Summary: A mom inadvertently falls in love with her son.
Note: This is a NUDE DAY 2014 contest story so please vote.
Note 2: Thanks to MAB7991, Robert and goamz86 for editing.
“Mom-Son”: A Love Story
It was a couple of days after my son’s eighteenth birthday when I realized I wanted to have sex with him.
I know…I know…it is completely wrong, sick and twisted…I told myself the same thing at first.
To explain my strange sexual hunger, my son, Paul, is a complete ringer for his father, Darren, who died in a car accident when Paul was only three. He had the same blue eyes, the same blonde hair and the same dazzling smile.

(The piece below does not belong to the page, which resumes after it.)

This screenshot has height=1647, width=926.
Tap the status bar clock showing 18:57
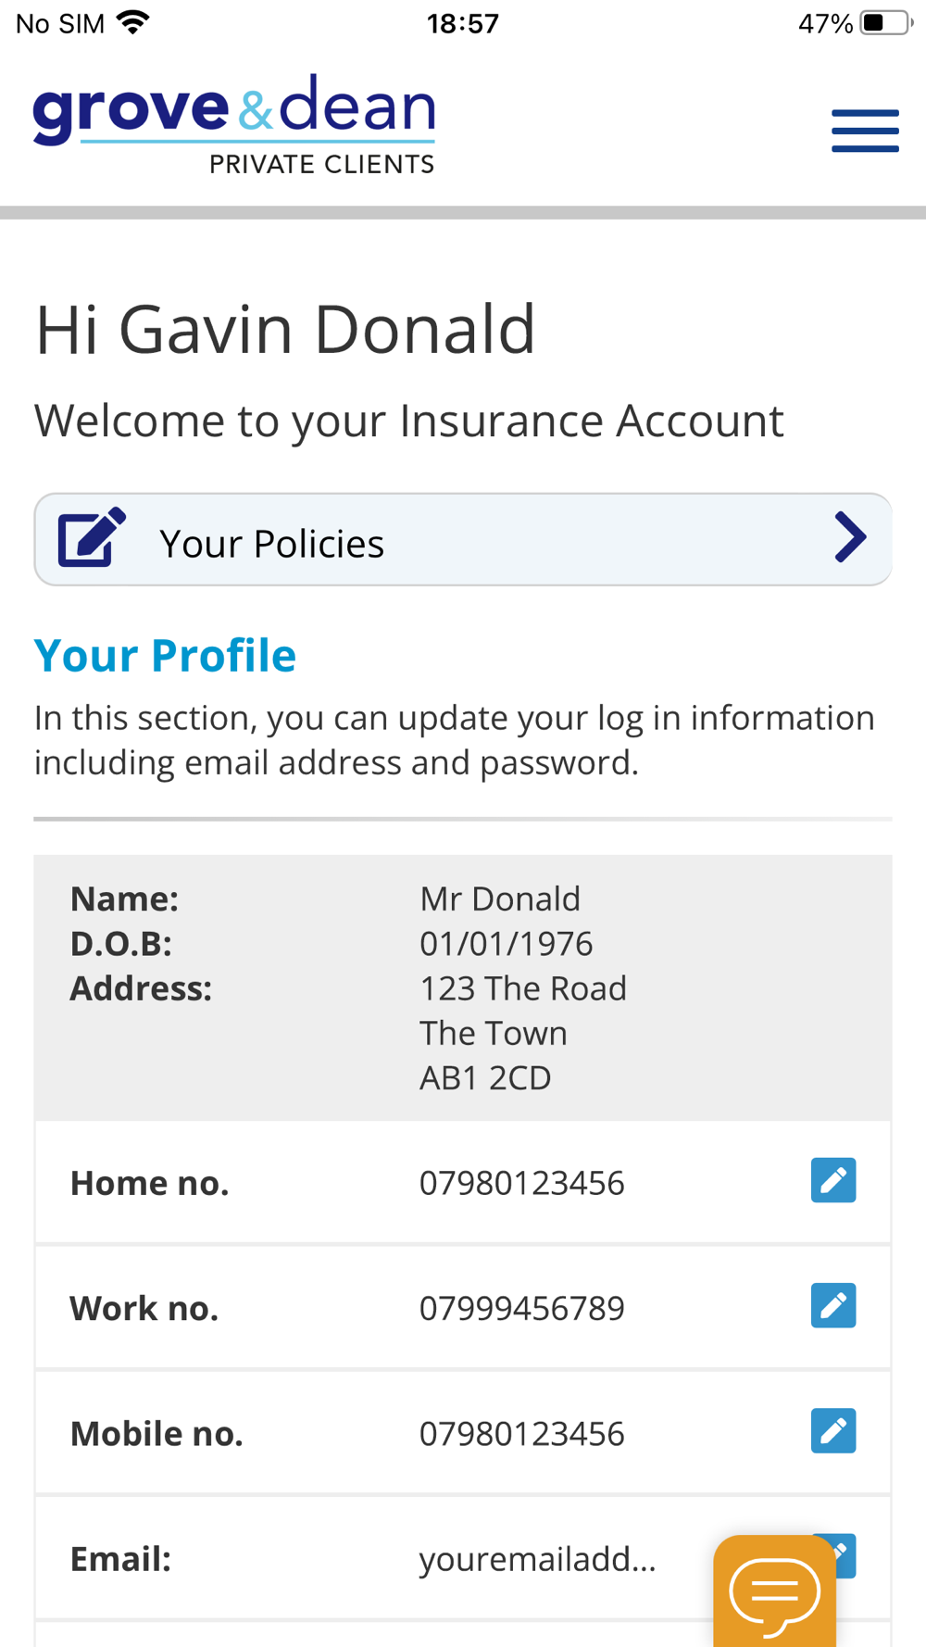pyautogui.click(x=462, y=23)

I had known these facts for years, but as he turned from an adolescent to a man it became even more apparent.
That all said, I had never considered sex with him at all until I accidentally walked in on him sitting at his computer as he stroked his cock. I could argue it wasn’t him I wanted, but just a cock to pound away the cobwebs of my long neglected pussy. Yet, the reality is, putting the pieces together of his good looks, his exact replica voice and his identical big cock, it was definitely him I wanted…it was like I could relive my late teenage years when I originally started dating Darren…or in a morbid sense relive my marriage to the only person I had ever truly loved.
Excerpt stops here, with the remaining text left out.